Greeks take pride in their olive oil. One of the oldest olive trees in the world, the olive tree of Vouves in Crete is believed to be over 3,000 years old. Australians have also been catching on to the benefits of olive oil, consuming over 40,000 litres last year.
The island of Lesvos has unique olive tree varieties that do not exist in other olive producing areas, in particular the variety known as Kolovi that yield an abundance of olive oil of exceptional quality. Olive oil producers called these trees Modousa. The Modousa olive groves are privately owned by farmers and families and have been passed down for generations.
Amongst these proud producers of olive oil is a community in Gera Bay, which have formed the Modousa commumity co-operative to revive the island’s olive oil production, strengthen local food production and food autonomy and use olive production as a driver for the island’s economic recovery.
Greek-Australian business woman Myrsini Bougoukas who was born in Lesvos, came across the Modousa co-op while visiting the island last year. “I was impressed at the commitment these people had, and the knowledge and passion for the olive groves,” she says. “I felt overwhelmed seeing families united and working together to overcome Greece’s crisis. They are growing in size and from Gera Bay Olive Groves where it started more families around Lesvos are joining in the co-op.”
Like most people from Lesvos, Bougoukas has a tremendous love of her island and also wanted to educate Australia about it. “The refugee stories have caused a lot of havoc to the island. And in many cases they were wrong and exaggerated,” she says. “Nevertheless, this caused the tourism to go to an all time low. I want to show that it is a very fruitful and abundant island.”

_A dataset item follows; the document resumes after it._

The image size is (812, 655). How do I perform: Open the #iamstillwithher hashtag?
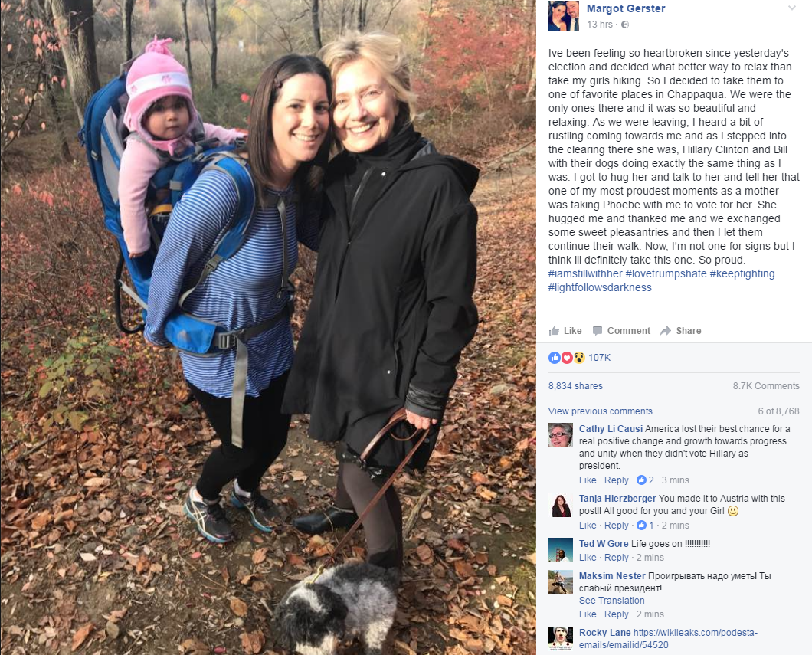[x=585, y=274]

Feeling compelled to contribute to the success of these hardworking people, Bougoukas, along with her husband Spiro, began her venture in taking and selling the product to Australia and New Zealand. “I love the product, the people and the customer response after they taste the oil,” she says. “I love my very humble and small part in the growth of the Modousa co-op and Lesvos. The other reason I got involved, without being biased, is that the taste and quality is incomparable.”

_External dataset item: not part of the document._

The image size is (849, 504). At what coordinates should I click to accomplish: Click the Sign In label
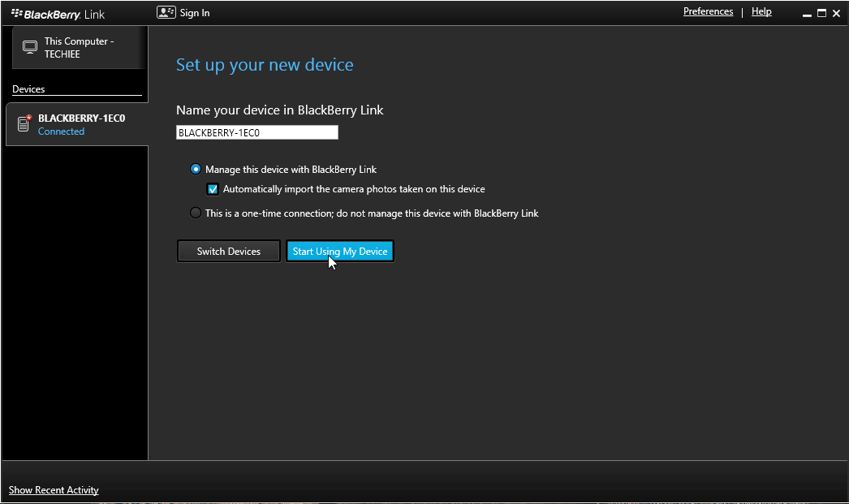tap(193, 12)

Characterised by rich, fruity aromas, the oil has a mild and sweet aftertaste, it’s golden in colour and rich in nutrients and antioxidants. Its unique flavour comes from the hundreds of herbs native to their olive groves.
Syntoisalis is the first 500ml “Premium Press” Organic Extra Virgin Olive Oil. “It is an amazing elixir full of flavour, great for use as an antioxidant for good health and longevity you can take 1 tablespoon first thing in the morning,” says Bougoukas. “It is also suitable in salad dressings, topping or simply adding to gourmet breads to embrace the aroma and taste.” Modousa is the 750ml Organic Extra Virgin Oil which comes from the second harvest and is more versatile and suitable for general cooking as well as salads.
The feedback in Australia so far has been very impressive, with many gourmet shops and Italian delis enthusiastically stocking it on their shelves, particularly in Sydney’s eastern suburbs. The oils are currently available for purchase at numerous fruit markets and delis in Sydney and Melbourne.